A Pakistani Anti-Terrorism Court in the southern city of Hyderabad rapped up the hearing in the Wall Street Journal reporter Daniel Pearl kidnapped case behind closed doors and announced to hand down a verdict on Monday.

Chief prosecutor Raja Qureshi on Wednesday told reporters that they have demanded death penalty for the four accused in the kidnapping and murder of Daniel Pearl claiming that the prosecution side had proved their crime by producing various proofs before the court, whereas defence lawyer Rai Bashir claimed that his team succeeded in convincing the court that the four accused were not guilty of the crime.

Raja Qureshi said Judge Ashraf Ali Shah will hand down the verdict on Monday.

Defence and prosecution lawyers told reporters outside the court that Qureshi and Bashir have completed their arguments in the trial and both the sides were optimistic of getting the Monday verdict in their favour.

Rai Bashir said that the evidences brought up by the prosecution team against the accused persons proved doubtful and on the basis of such evidences they could not be convicted.

He said: "I pray to the court to decide the case without succumbing to any pressure and fear, and acquit them honourably so justice could be done."

Ahmed Omar Saeed Sheikh was charged with masterminding Pearl's kidnap and murder while three others - Fahad Naseem, Salman Saqib and Sheikh Adil - were charged with acting on his instructions. They all pleaded not guilty.

Wire news agencies add that Pearl, the India-based correspondent for the Wall Street Journal, was researching a story on extremist Muslim groups when he was kidnapped in the port city of Karachi on January 23.

E-mails from kidnappers carried photographs of Pearl in chains and with a gun to his head.

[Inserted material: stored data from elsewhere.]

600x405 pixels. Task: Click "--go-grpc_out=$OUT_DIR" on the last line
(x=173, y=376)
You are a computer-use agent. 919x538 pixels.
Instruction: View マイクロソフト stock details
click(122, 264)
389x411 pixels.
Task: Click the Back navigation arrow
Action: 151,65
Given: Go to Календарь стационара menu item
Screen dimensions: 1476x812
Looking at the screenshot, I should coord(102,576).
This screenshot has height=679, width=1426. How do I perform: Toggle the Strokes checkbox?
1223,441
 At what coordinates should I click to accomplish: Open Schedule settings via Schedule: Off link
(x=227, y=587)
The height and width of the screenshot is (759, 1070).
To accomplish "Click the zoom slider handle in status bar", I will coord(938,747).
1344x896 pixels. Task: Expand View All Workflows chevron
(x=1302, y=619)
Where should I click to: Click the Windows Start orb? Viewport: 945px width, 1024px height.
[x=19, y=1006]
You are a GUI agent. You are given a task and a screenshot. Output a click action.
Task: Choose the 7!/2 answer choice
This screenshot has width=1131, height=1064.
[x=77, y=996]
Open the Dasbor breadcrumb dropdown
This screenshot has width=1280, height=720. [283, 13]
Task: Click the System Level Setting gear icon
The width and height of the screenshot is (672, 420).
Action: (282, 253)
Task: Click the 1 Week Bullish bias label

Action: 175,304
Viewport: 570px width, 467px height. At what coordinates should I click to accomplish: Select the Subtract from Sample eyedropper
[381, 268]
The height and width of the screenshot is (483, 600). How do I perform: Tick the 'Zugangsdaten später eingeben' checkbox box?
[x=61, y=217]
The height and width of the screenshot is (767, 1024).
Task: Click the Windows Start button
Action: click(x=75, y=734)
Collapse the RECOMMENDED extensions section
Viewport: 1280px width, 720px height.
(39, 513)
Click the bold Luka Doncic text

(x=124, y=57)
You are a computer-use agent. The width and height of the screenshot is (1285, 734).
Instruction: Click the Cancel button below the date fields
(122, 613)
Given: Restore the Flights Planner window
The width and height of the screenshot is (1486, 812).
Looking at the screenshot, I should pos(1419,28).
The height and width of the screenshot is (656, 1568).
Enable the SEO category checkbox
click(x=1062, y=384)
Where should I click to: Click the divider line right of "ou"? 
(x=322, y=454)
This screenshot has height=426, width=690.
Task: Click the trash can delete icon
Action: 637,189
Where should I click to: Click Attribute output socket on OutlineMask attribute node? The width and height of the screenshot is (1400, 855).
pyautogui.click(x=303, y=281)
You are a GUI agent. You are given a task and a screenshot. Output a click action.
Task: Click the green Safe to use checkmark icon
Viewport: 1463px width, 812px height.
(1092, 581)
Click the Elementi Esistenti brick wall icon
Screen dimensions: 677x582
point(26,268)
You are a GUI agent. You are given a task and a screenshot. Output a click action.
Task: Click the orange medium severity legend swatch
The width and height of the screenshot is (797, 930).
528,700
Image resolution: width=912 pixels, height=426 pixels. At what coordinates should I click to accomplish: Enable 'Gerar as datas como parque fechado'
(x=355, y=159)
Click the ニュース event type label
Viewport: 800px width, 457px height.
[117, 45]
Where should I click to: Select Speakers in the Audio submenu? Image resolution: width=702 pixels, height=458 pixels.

One accused him of spying for the Israeli secret service agency, Mossad.

A month after his disappearance, a gory video showing Pearl had been murdered was delivered to the US consulate in Karachi. It showed the reporter admitted he was Jew, before showing his throat being cut. Police found a body in a shallow grave on the outskirts of Karachi in May, but have not yet confirmed whether the remains are those of Pearl.

The trial had originally opened on April 5 inside a jail in Karachi, but was moved to Hyderabad in early May on security concerns. Reporters were barred from proceedings, but were allowed to be briefed by both prosecution and defence lawyers at the end of each day's hearings.

The prosecutors had originally planned to bring 36 prosecution witnesses but later dropped 13 of them -- including Pearl's French-born widow Mariane, who couldn't travel after giving birth to a boy in late May.

Omar has also been indicted in the United States in connection with the kidnapping of an American and three other tourists in India, and the US government has asked for him to be extradited to face trial there.

He was arrested and charged in India with those kidnappings, but released in a complicated exchange after Kashmiri separatists hijacked an Air India plane and forced it to Kandahar, Afghanistan, in 1999.

Pearl's kidnapping and murder was the first of four attacks on Western targets in Pakistan this year.

A grenade attack on a church in Islamabad in March killed five people, including three foreigners, while in May a suicide car bomber killed 11 French engineers and two Pakistanis outside a Karachi hotel. Last month, 12 Pakistanis were killed and 20 others seriously injured in a car bomb attack on the US consulate in Karachi.